■ Task
The line containing "Screen dimensions: 2016x688" marks the end: restate word for word every line from the first line of the entries below through that one.

■ Information provided
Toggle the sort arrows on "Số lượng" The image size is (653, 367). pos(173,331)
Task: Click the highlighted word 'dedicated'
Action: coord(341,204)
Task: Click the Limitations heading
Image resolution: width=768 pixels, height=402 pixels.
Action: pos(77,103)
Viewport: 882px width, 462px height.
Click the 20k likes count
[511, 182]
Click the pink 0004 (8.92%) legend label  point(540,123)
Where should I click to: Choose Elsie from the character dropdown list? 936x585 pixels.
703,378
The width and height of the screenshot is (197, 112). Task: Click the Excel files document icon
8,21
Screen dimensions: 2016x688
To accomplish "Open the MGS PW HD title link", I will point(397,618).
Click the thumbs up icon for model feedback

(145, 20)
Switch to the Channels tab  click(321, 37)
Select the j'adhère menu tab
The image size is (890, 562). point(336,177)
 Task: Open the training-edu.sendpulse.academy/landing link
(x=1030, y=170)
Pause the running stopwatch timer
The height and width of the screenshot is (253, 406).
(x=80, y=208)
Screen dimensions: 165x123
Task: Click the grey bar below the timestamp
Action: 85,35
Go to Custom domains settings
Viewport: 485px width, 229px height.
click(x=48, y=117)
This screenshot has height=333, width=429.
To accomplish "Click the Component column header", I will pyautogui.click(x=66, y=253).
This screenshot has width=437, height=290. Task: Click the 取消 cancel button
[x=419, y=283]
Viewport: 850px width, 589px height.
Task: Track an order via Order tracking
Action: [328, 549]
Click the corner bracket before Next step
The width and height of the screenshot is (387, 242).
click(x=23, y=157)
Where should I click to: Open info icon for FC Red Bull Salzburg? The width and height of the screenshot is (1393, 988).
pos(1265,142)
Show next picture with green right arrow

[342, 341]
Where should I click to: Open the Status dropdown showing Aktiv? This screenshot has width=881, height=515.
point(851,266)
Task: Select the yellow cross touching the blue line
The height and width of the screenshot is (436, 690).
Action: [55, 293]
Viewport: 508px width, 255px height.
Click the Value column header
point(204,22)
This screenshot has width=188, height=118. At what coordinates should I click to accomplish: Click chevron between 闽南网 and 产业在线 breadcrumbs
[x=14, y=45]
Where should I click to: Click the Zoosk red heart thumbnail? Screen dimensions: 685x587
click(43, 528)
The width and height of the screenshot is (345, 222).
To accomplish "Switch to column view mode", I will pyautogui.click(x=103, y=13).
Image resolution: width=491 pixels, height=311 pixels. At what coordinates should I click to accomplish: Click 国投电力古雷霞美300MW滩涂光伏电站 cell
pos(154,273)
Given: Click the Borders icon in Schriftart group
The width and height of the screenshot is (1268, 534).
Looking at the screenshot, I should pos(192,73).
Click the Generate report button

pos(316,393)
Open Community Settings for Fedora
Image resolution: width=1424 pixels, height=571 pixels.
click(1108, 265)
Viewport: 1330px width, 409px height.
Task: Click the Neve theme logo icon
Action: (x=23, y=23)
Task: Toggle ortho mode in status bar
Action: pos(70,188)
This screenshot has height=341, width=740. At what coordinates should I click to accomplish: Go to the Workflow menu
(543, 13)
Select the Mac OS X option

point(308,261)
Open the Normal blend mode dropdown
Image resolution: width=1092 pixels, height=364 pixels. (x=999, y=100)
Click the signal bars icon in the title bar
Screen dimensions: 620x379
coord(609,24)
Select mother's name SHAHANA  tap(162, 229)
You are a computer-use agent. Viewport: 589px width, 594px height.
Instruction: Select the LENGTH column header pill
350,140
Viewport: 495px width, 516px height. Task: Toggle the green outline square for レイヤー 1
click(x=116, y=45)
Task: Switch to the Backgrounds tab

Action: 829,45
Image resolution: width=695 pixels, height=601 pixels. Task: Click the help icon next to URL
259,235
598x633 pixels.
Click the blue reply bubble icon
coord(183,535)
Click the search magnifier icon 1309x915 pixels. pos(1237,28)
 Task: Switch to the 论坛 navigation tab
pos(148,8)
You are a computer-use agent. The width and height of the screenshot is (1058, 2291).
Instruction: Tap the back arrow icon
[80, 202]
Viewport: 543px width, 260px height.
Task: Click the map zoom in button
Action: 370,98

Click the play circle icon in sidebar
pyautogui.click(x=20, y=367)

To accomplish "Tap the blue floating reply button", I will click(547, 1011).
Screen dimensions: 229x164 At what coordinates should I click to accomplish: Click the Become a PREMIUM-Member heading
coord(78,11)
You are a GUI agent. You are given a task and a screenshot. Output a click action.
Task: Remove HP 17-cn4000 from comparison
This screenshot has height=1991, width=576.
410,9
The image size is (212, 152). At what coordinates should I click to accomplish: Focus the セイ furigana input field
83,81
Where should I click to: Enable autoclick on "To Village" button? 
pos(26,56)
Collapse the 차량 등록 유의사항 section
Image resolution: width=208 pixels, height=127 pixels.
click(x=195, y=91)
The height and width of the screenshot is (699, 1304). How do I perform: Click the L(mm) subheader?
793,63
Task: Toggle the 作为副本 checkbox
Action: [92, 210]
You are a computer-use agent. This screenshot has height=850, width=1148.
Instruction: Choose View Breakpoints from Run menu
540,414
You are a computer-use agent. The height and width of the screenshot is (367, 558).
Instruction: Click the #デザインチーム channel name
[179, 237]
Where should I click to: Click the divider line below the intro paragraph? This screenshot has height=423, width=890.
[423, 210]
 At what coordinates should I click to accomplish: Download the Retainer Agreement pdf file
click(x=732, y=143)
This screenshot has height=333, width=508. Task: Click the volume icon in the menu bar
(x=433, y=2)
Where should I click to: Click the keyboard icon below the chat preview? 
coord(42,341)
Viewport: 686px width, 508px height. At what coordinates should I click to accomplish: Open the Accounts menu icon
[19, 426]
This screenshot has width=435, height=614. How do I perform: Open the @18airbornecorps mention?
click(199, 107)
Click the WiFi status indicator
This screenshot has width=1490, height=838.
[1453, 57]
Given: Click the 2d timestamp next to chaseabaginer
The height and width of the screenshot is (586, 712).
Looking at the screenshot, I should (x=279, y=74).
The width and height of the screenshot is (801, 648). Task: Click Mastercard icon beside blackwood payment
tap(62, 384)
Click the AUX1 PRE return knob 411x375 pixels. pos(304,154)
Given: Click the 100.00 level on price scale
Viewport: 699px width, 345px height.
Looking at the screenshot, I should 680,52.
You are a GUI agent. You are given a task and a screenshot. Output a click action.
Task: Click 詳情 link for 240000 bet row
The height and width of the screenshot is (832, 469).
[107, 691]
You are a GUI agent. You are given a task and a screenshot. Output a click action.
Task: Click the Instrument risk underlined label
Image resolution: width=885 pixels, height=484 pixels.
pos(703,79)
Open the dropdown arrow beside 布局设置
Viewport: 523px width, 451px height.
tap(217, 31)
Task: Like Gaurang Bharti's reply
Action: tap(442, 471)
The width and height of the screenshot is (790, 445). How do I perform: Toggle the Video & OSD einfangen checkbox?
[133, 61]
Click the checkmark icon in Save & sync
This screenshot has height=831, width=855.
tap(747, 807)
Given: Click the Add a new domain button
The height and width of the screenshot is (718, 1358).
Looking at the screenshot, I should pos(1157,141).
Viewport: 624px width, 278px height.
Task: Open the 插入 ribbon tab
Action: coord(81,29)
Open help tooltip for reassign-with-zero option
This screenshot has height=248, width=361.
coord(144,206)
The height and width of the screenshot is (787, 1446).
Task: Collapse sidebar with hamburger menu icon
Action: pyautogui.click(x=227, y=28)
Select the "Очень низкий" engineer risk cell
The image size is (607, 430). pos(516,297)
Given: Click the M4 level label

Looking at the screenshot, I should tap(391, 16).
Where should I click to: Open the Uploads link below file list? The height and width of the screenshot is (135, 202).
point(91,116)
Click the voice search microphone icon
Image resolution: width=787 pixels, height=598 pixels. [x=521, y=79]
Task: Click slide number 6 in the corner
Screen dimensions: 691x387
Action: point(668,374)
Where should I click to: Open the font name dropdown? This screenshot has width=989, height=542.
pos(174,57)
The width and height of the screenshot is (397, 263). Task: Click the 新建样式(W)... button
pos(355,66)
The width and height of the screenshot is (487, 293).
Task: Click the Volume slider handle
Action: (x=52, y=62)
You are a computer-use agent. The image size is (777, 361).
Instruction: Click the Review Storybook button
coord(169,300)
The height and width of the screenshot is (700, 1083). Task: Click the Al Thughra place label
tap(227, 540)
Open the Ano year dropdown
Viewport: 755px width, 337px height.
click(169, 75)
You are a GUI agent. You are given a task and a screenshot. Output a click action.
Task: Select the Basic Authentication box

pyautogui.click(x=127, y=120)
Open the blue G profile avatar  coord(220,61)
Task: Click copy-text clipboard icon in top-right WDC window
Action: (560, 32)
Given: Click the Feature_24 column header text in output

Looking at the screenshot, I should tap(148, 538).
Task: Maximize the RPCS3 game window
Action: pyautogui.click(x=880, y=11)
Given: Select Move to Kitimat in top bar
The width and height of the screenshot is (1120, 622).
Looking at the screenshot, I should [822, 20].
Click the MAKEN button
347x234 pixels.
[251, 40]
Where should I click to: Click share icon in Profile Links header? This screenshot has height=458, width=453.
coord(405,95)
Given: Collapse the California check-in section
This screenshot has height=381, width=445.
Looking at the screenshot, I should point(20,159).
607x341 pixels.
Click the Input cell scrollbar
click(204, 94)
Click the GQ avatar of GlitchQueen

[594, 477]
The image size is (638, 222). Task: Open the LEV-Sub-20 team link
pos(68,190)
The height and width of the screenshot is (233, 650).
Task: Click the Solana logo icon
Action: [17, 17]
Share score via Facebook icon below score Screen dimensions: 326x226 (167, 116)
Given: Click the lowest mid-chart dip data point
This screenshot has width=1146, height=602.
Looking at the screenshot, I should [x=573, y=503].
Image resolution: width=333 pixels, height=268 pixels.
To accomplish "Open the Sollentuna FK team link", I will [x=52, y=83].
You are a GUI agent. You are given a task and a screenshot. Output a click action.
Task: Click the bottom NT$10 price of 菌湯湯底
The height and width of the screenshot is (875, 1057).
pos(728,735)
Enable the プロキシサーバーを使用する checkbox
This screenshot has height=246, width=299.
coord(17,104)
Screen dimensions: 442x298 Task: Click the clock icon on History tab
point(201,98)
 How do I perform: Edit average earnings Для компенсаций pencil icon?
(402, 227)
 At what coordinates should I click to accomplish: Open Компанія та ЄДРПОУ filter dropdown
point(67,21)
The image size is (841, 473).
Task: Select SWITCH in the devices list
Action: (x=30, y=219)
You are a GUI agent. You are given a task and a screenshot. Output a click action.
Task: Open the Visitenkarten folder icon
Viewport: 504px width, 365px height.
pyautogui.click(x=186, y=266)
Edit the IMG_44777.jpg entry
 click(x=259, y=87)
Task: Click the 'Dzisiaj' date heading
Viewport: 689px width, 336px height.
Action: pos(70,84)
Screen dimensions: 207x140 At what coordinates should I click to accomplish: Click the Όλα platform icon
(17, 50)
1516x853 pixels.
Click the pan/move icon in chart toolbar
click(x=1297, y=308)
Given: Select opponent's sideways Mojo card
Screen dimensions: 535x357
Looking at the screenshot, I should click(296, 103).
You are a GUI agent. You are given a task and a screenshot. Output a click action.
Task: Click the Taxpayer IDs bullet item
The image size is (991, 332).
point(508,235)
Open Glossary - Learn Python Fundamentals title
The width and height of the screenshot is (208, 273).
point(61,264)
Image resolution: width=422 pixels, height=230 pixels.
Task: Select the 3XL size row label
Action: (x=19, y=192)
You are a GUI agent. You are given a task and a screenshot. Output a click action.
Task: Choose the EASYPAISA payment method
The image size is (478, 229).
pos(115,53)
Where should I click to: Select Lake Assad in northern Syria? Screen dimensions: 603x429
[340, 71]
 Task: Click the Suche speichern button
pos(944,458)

■ Answer to this exercise
Toggle the sort arrows on "Số lượng" The image size is (653, 367). pos(173,331)
Task: Click the highlighted word 'dedicated'
Action: coord(341,204)
Task: Click the Limitations heading
Image resolution: width=768 pixels, height=402 pixels.
Action: pos(77,103)
Viewport: 882px width, 462px height.
Click the 20k likes count
[511, 182]
Click the pink 0004 (8.92%) legend label  point(540,123)
Where should I click to: Choose Elsie from the character dropdown list? 936x585 pixels.
703,378
The width and height of the screenshot is (197, 112). Task: Click the Excel files document icon
8,21
Screen dimensions: 2016x688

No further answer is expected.